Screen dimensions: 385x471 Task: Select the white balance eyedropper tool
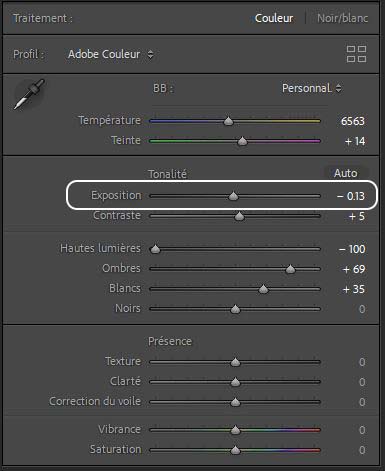pyautogui.click(x=29, y=94)
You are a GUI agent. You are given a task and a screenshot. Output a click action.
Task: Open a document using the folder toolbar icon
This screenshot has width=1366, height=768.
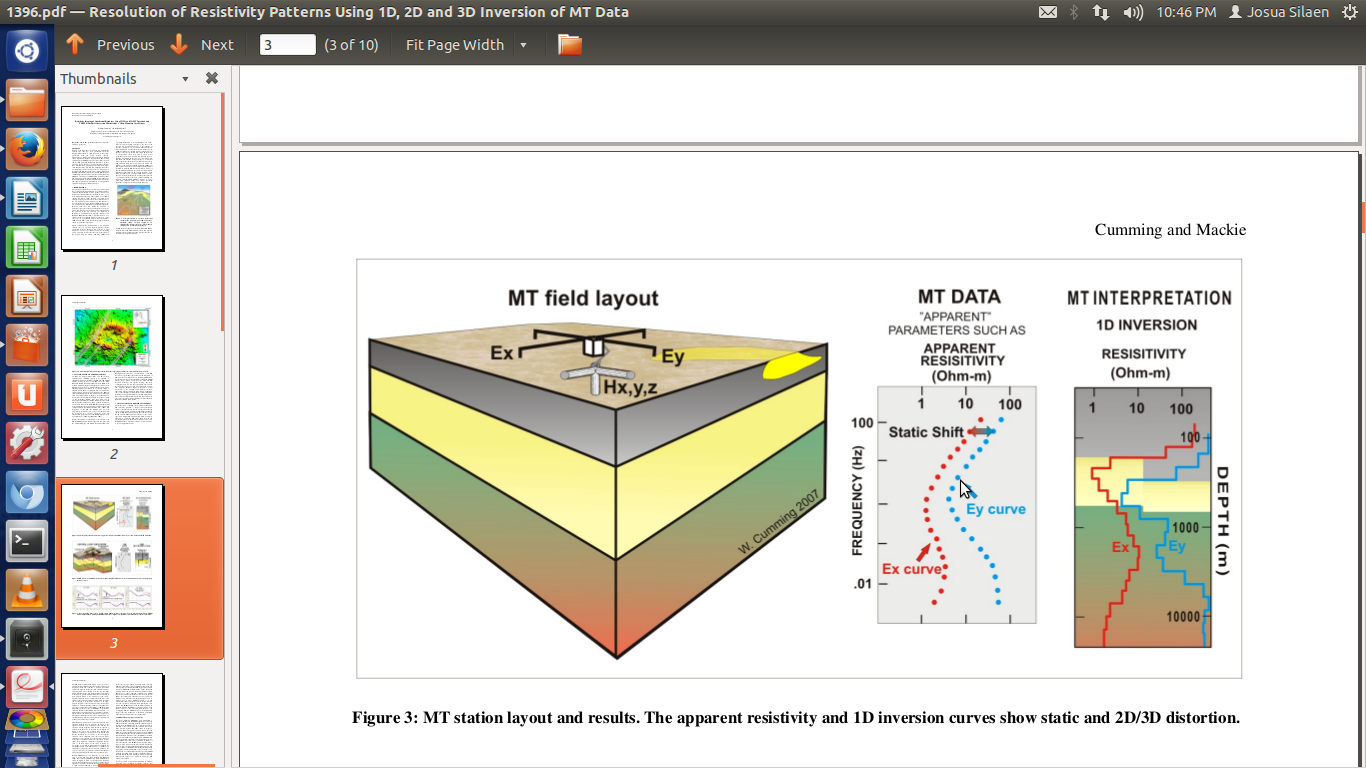point(569,45)
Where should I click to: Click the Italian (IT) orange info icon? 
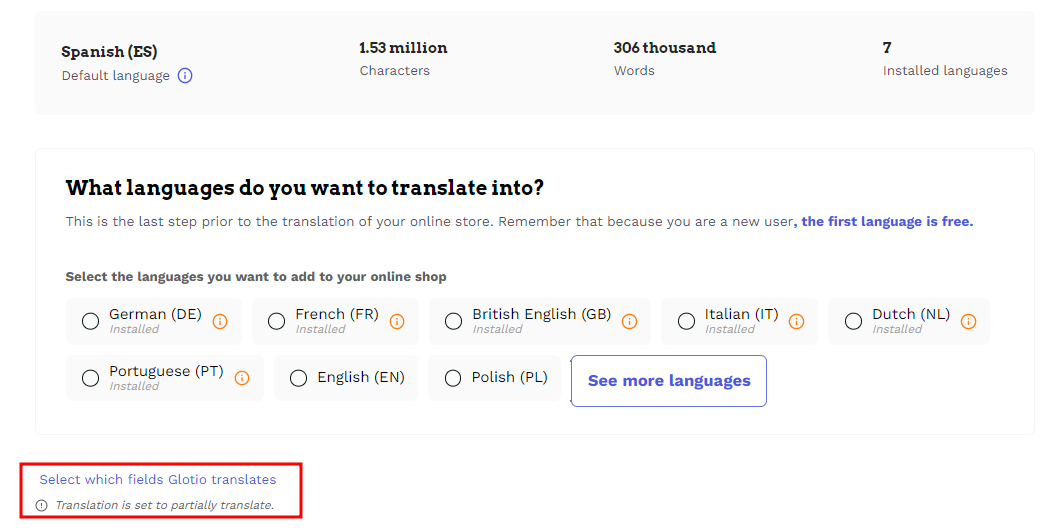point(796,322)
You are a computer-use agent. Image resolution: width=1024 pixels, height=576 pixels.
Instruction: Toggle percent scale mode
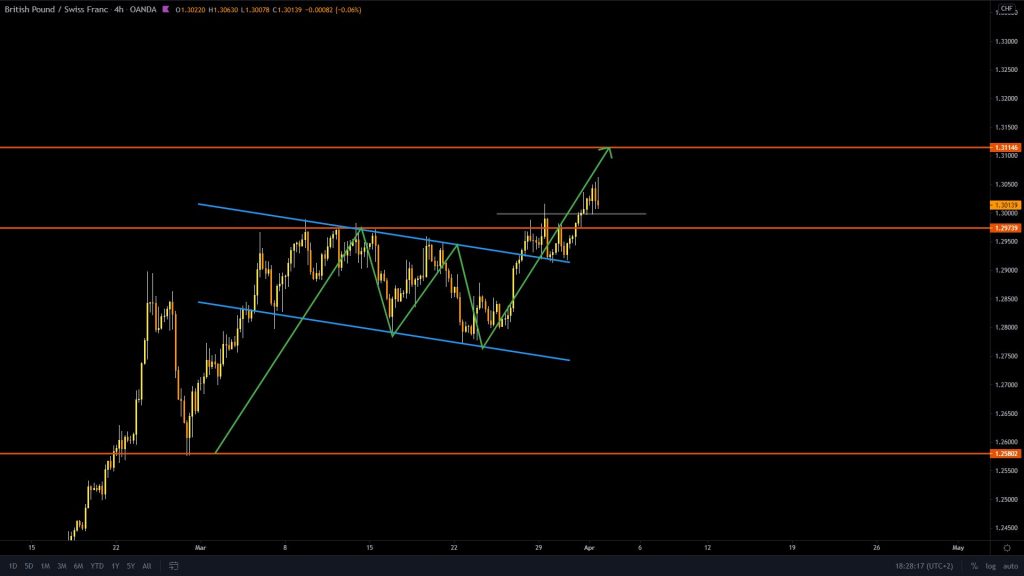974,565
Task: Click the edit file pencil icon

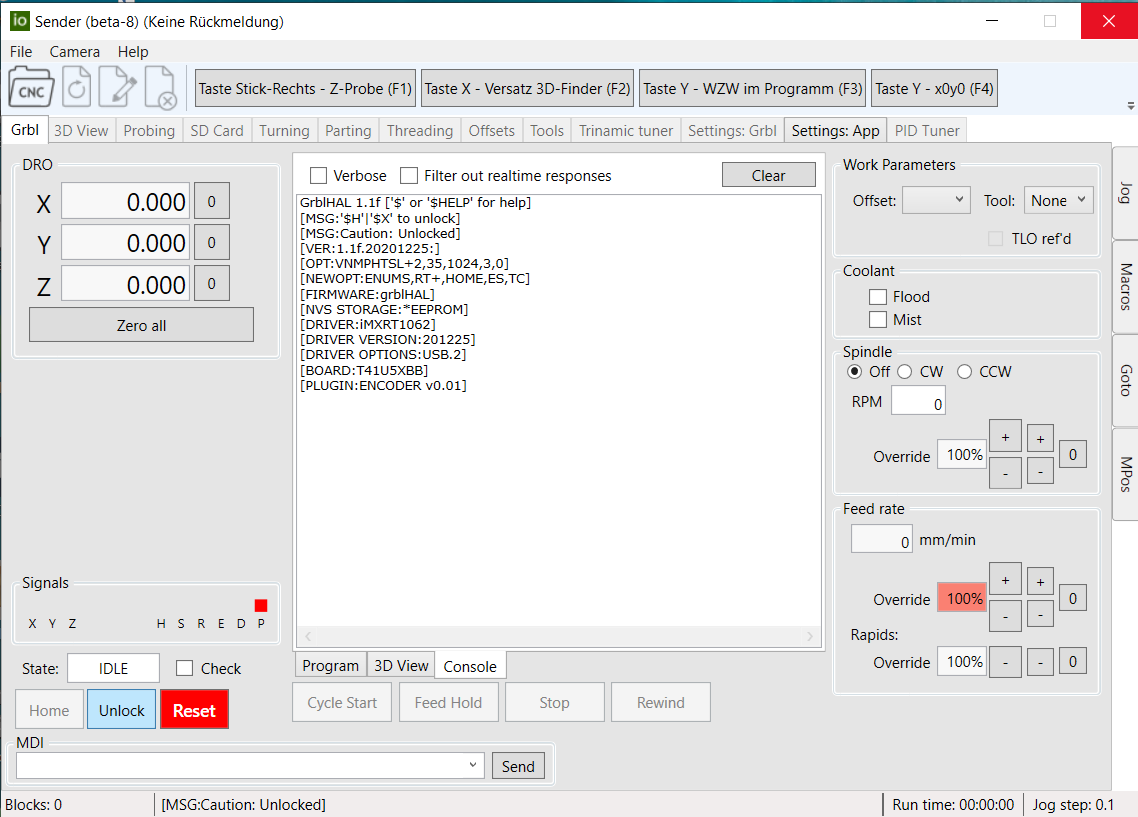Action: point(119,88)
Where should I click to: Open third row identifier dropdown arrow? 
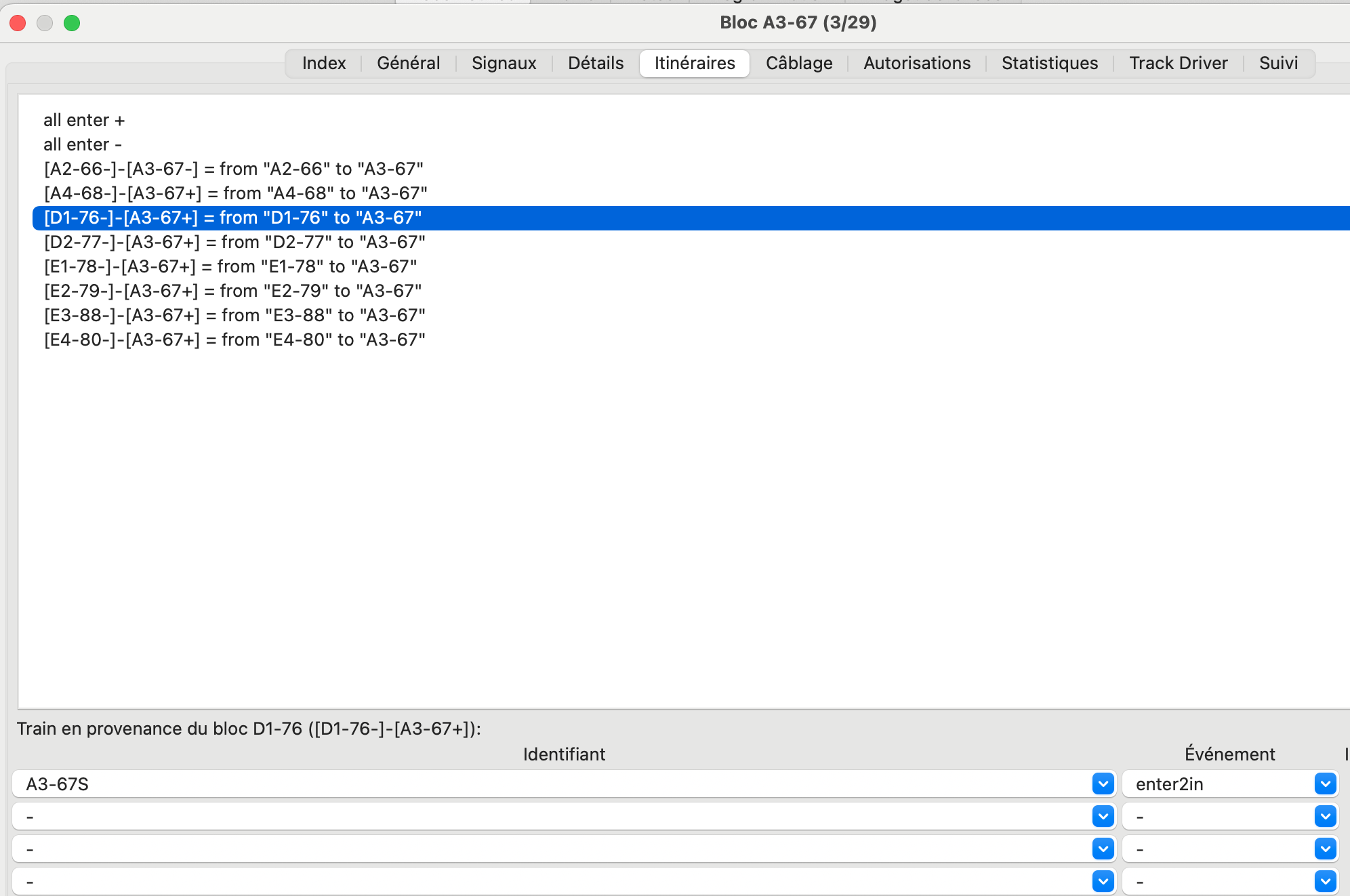pyautogui.click(x=1103, y=849)
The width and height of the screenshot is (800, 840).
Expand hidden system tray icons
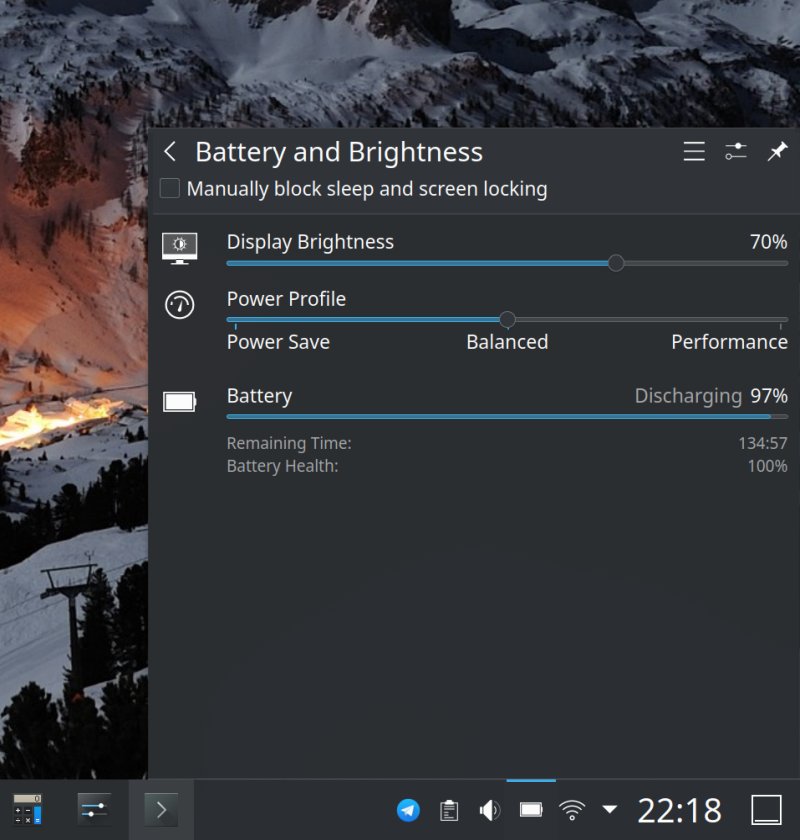609,811
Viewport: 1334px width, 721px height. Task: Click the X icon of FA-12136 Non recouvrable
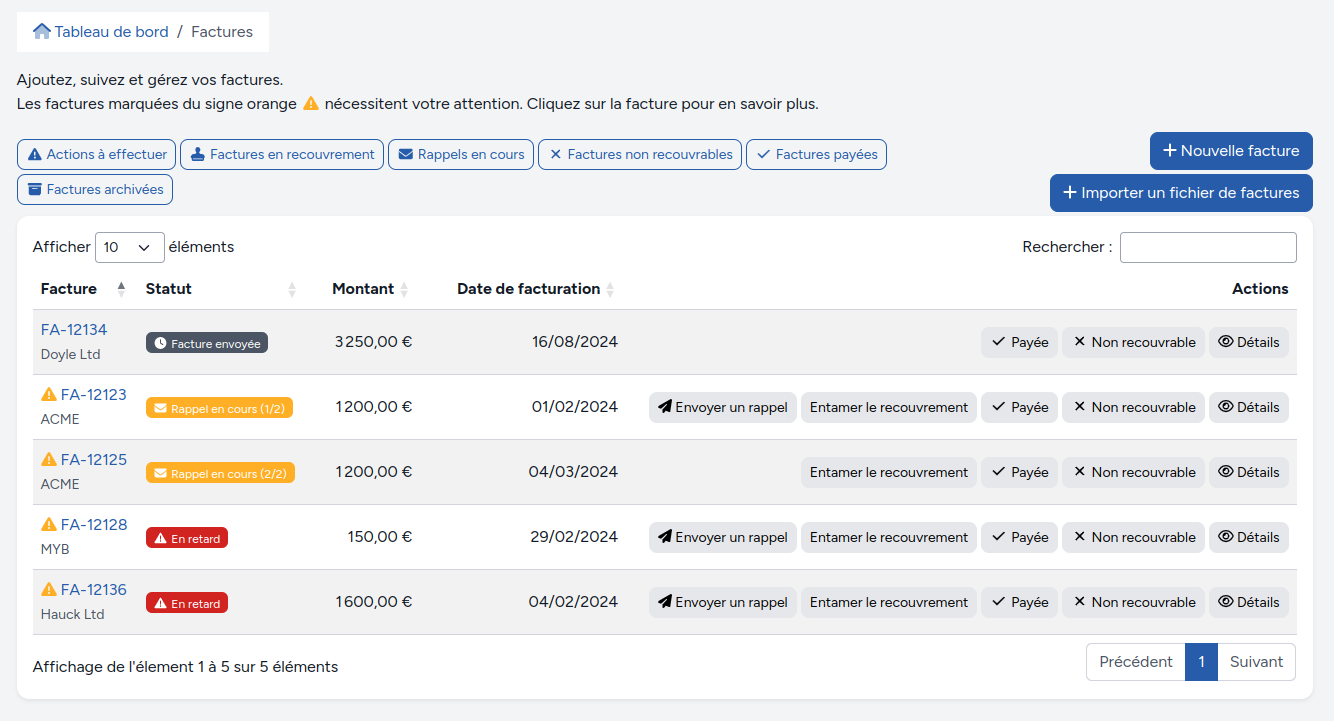(x=1079, y=602)
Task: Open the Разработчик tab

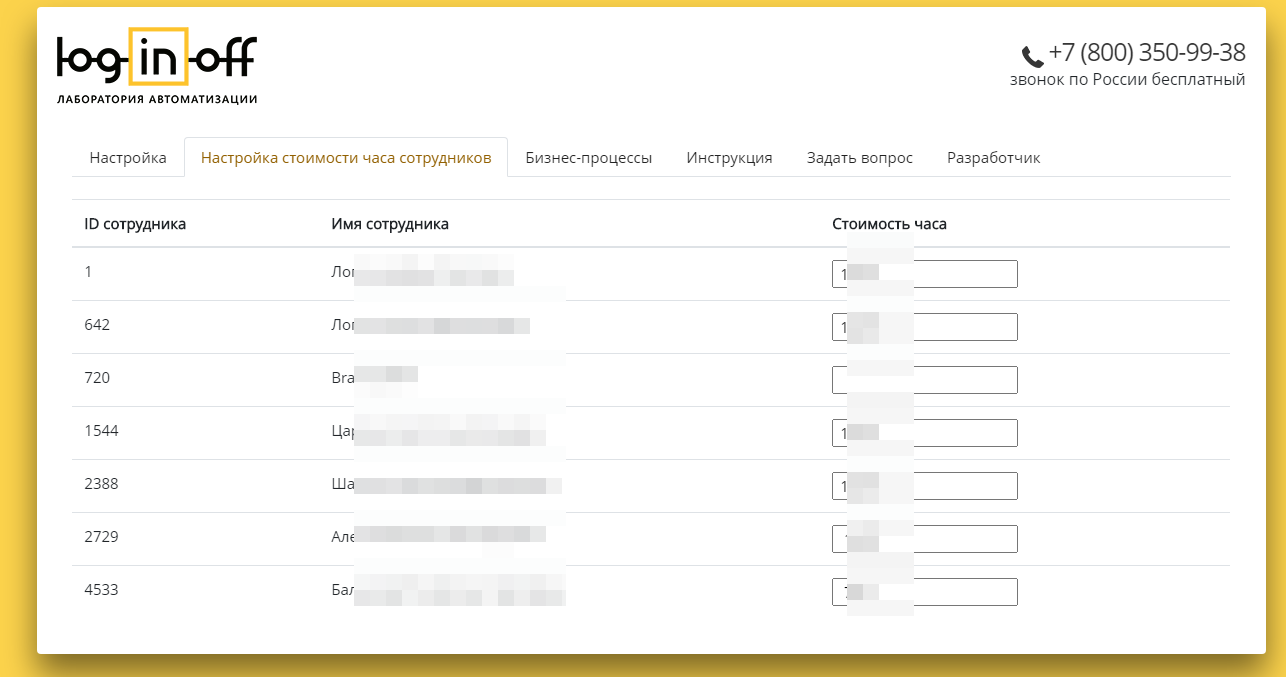Action: [994, 158]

Problem to work on — Pictures are to be left out. Otherwise, copy the material above exactly.

Solution to this exercise —
Screen dimensions: 385x471 Task: Select the white balance eyedropper tool
pyautogui.click(x=29, y=94)
You are a GUI agent. You are given a task and a screenshot. Output a click action.
Task: Open a document using the folder toolbar icon
This screenshot has width=1366, height=768.
point(569,45)
Where should I click to: Click the Italian (IT) orange info icon? 
point(796,322)
You are a computer-use agent. Image resolution: width=1024 pixels, height=576 pixels.
Instruction: Toggle percent scale mode
974,565
Task: Click the edit file pencil icon

Action: point(119,88)
Where should I click to: Open third row identifier dropdown arrow? 
pyautogui.click(x=1103, y=849)
The width and height of the screenshot is (800, 840).
Expand hidden system tray icons
609,811
Viewport: 1334px width, 721px height. Task: Click the X icon of FA-12136 Non recouvrable
(x=1079, y=602)
Task: Open the Разработчик tab

Action: [994, 158]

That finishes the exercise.